[Saved entries]
□ □ □ □ □
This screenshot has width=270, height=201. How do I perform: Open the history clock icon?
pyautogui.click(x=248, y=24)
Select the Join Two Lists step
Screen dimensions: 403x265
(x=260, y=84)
□ □ □ □ □
Every record, start to finish: reproduce it word for word.

This screenshot has width=270, height=201. How do I perform: Open the history clock icon?
pyautogui.click(x=248, y=24)
Select the Join Two Lists step
Screen dimensions: 403x265
(x=260, y=84)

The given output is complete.